MITCHELL RIVER NATIONAL PARK
30km NE of Stratford
Best accessed from Princes Highway, 22km east of Stratford, via Fernbank Canoeing and rafting are popular activities on the Mitchell River, but this Park is best known for the lush temperate rainforest of the Woolshed Creek Gorge and the Den of Nargun. The gorges steep walls provide protection from the heat and drying winds. The amphitheatre provides very good views of the Gorge.
DEN OF NARGUN
Car access via Lindenow and Glenaladale The early aborigines believed the den was inhabited by a devil-like creature, Nargun, and as such, it is a sacred site and is a major feature on the Bataluk Aboriginal Cultural Trail. The 20 minute signposted walk from the carpark leads walkers through sub tropical flora in the deep river valley to the den - a limestone cave containing stalactites and stalagmites.
SILVER MINE WALKING TRACK
Explore relics from early 1900s silver mining operations adjacent to the Snowy River in this 15.5 km loop walk from MacKillops Bridge in the Snowy River National Park. The walk is recommended as an overnight trip.

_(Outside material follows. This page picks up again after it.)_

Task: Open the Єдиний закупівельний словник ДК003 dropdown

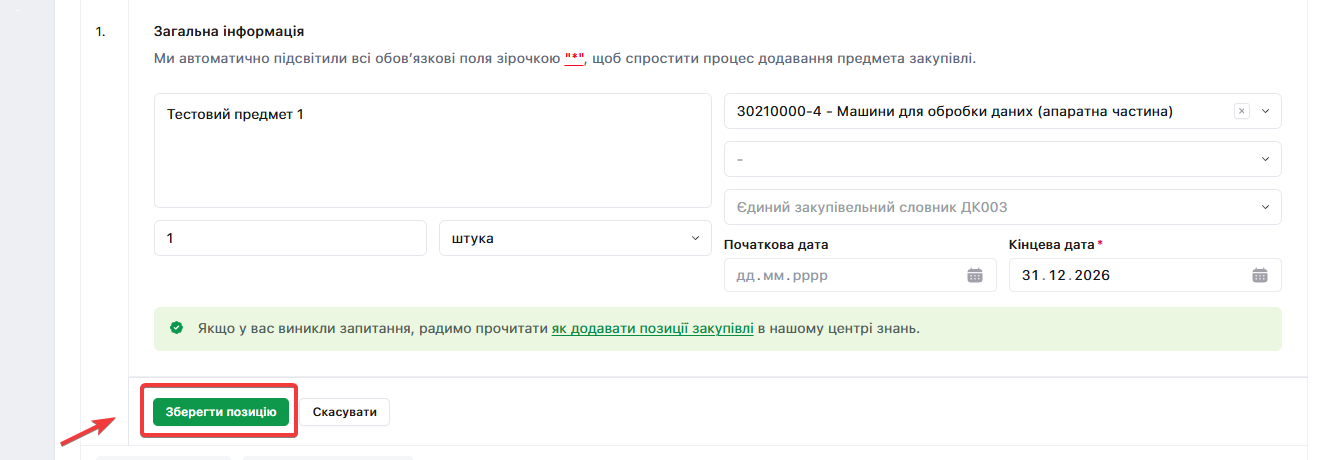Action: pos(1002,207)
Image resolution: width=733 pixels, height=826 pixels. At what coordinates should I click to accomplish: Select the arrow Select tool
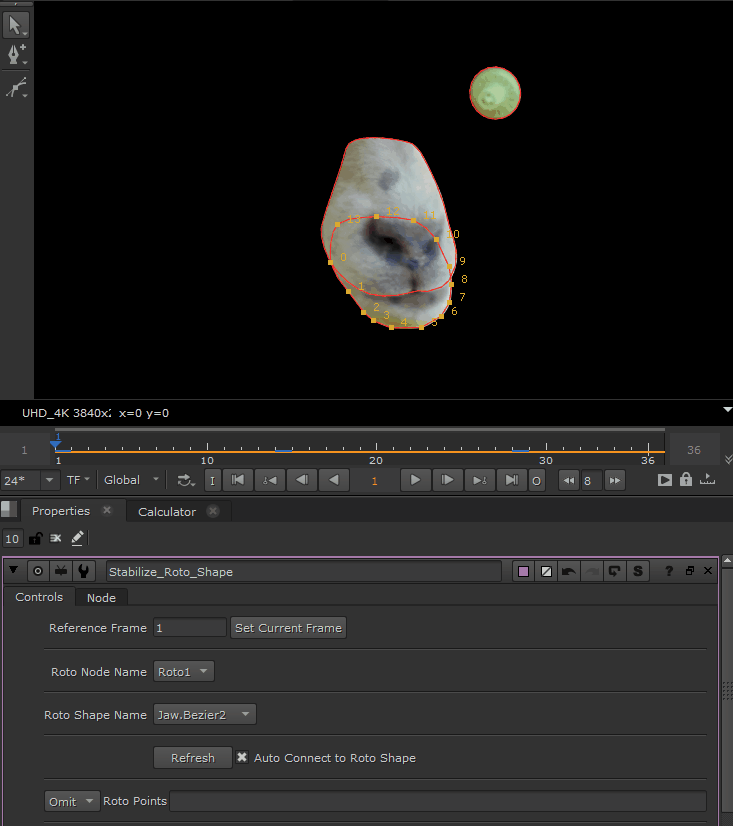16,24
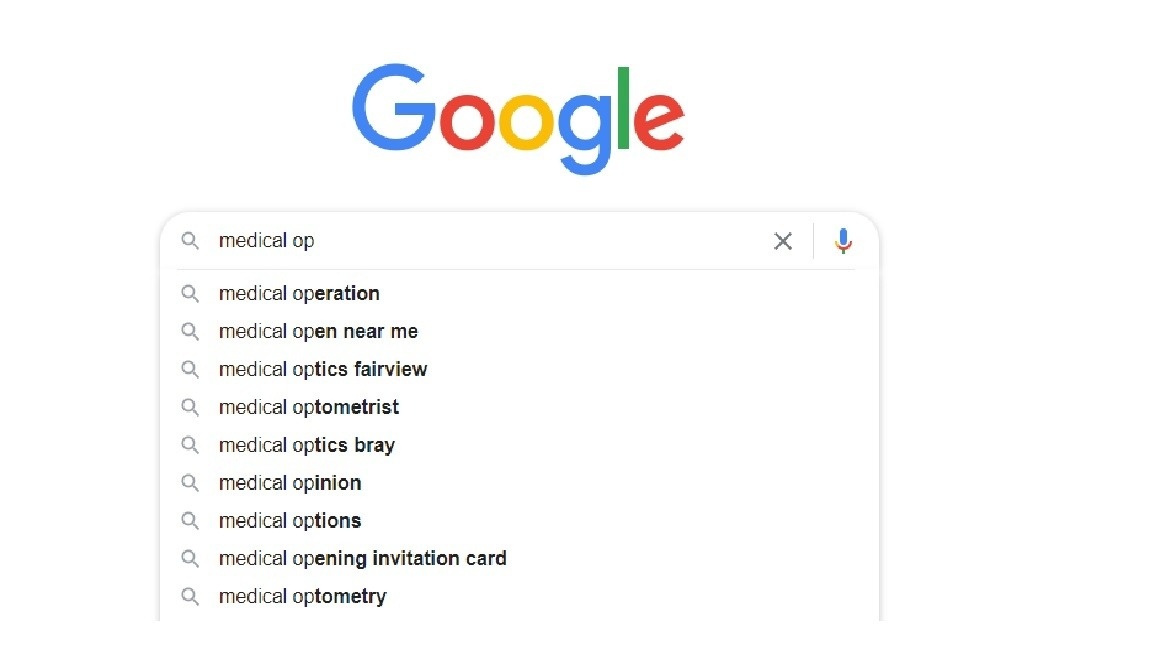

McKillops Bridge is one of the few places in the park with access to the Snowy River by conventional vehicle. The Deddick River meets the Snowy just upstream of the bridge and wide sandy beaches with shallow rock pools between the rapids make this a great swimming spot.
This is also the best canoe-launching place for adventurers wanting to explore the gorges downstream. The Snowy offers thrilling canoeing or rafting with rugged gorges, rapids, flat sections with sand bars and beautiful scenery. The gently sloping sand bars make ideal camp sites.
The 18 km Silver Mine Walking Track and the short Snowy River Trail both leave from McKillops Bridge.
Little River Gorge, Victorias deepest gorge, is to the west of McKillops Bridge and downstream from the junction of the Little River and Snowy River. After a well-signed 800 metre drive off the Bonang-Gelantip Road, a 400 metre walking track leads to a cliff-top lookout over the gorge. The descent beyond Little River Gorge into McKillops Bridge is one of Victorias most precarious roads, unsuitable for caravans and semi-trailers.
In suitable conditions, visitors can drive along the Yalmy Road through magnificent tall forests to Waratah Flat, then walk through the surrounding forest. Raymond Falls in the south of the park can be reached all year round from Orbost along Moresford Track. A short walking track leads to a view of Raymond Falls plunging 20 metres into a deep, clear pool. McKillops Bridge is the finishing point for the Deddick Trail, a 43 km four-wheel drive track which starts on the Yalmy Road and travels through the heart of the park. Camping grounds are provided on the banks of the Snowy and Deddick.
Fishing in the Snowy River can be disappointing, but tributaries often have good trout.